Lokomotywy tej serii pochodzą z przełomu lat 80. i 90. Pierwszy egzemplarz EP09-001 został wyprodukowany w 1986 r. we wrocławskich zakładach Pafawag, gdzie powstało w sumie 47 lokomotyw tego typu. Elektrowozy EP09 maksymalnie mogą rozwijać prędkość 160 km/h. Dla porównania, prędkość maksymalna składów Pendolino to 250 km/h.
Mimo to zamiana składów ED250 na klasyczne pociągi wagonowe prowadzone nawet 28-letnimi lokomotywami wcale nie wiązała się z wydłużeniem rozkładowych czasów jazdy. Przykładowo w relacji z Warszawy Centralnej do Wrocławia Głównego zarówno pociąg obsługiwany zespołem Pendolino (odjeżdżający z Warszawy o godz. 13.20), jak i klasyczny skład wagonowy prowadzony lokomotywą EP09 (wyruszający ze stolicy o godz. 6.20) mają dokładnie taki sam rozkładowy czas przejazdu – wynoszący 3 godz. 42 min.

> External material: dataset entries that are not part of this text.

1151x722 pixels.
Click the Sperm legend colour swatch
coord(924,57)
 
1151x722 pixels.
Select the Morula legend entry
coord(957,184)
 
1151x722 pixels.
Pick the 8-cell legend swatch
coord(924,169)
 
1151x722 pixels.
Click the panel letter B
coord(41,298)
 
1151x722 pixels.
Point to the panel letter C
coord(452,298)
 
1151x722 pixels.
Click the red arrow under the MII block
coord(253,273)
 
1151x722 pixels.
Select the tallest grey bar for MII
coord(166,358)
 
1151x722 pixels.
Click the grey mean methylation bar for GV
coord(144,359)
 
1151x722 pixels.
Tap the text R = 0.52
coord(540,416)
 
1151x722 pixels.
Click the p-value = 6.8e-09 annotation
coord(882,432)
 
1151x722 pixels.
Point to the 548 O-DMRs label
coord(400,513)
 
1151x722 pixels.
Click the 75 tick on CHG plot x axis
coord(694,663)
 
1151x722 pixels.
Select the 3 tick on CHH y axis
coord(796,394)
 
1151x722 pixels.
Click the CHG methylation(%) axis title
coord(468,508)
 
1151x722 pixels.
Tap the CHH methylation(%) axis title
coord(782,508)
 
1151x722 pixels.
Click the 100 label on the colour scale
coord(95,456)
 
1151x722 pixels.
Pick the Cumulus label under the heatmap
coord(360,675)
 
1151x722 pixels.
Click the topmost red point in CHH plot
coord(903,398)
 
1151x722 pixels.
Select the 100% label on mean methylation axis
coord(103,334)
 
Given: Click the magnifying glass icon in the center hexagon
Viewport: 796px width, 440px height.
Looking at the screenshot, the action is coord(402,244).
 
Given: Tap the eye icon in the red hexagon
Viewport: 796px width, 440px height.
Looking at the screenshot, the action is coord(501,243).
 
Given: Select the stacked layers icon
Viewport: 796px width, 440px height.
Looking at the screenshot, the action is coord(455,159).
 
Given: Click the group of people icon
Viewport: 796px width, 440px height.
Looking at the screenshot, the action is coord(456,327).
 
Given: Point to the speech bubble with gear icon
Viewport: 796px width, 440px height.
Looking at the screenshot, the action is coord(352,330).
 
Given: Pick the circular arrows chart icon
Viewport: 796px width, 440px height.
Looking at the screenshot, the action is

Pomyli się ten, kto pomyśli, że klasyczne pociągi mają problemy ze zmieszczeniem się w czasach jazdy pierwotnie zaplanowanych dla składów ED250. Przykładowo 20 grudnia 2014 r. prowadzony 21-letnią lokomotywą EP09-032 pociąg Express InterCity „Słowacki” – zastępujący Pendolino na trasie z Warszawy Wschodniej do Wrocławia Głównego – pierwsze 254 km trasy pokonał tak sprawnie, że na stację pośrednią Częstochowa Stradom dotarł osiem minut przed godziną przyjazdu przewidzianą w rozkładzie jazdy.
Pięć minut dla EP09
Zgodnie z rozkładem, najkrótszy czas podróży z Trójmiasta do Warszawy zapewnia wcale nie Pendolino, lecz obsługiwany elektrowozem EP09 z wagonami pociąg Express InterCity „Neptun”. Odcinek z Gdańska Głównego do Warszawy Centralnej pokonuje on w 2 godz. 55 min. Każdemu z pociągów obsługiwanym składami Pendolino przejechanie tej relacji zajmuje natomiast 2 godz. 57 min. Podobna sytuacja ma miejsce na trasie z Warszawy do Katowic – najkrótszy czas przejazdu między tymi miastami oferuje klasyczny pociąg. Express InterCity „Stanisław Wysocki” z Warszawy Centralnej do Katowic jedzie 2 godz. 29 min. Czas przejazdu pociągów Pendolino – mimo dokładnie tej samej liczby postojów – jest o 5 min. dłuższy.
Ostatni przypadek jest o tyle zaskakujący, że właśnie pociągi kursujące między Warszawą i Katowicami jako jedyne w całości pokonują unikatowy fragment polskiej sieci kolejowej, na którym możliwe jest osiąganie prędkości 200 km/h: prawie 90-kilometrowy odcinek Centralnej Magistrali Kolejowej między stacją Olszamowice a okolicami Góry Włodowskiej. Pomknąć tędy z prędkością 200 km/h mogą jednak tylko składy ED250 Pendolino. Pociągi ciągnięte lokomotywami EP09 – osiągającymi maksymalną prędkość 160 km/h – nie mogą w pełni wykorzystać parametrów tej części magistrali. Są jednak w stanie pochwalić się krótszym czasem przejazdu.
Do spółek Grupy PKP przesłaliśmy pytanie, czy pociągi Pendolino zostały objęte dodatkowymi rezerwami wydłużającymi czas jazdy. – Rozkłady, w tym rezerwy, są układane zgodnie z obowiązującym regulaminem przydzielania tras spółki PKP Polskie Linie Kolejowe – jedynie zdawkowo odpowiedziała Beata Czemerajda z PKP Intercity. Biuro prasowe centrali spółki PKP PLK nasze pytania o czasy przejazdu pociągów Express Intercity Premium zignorowało.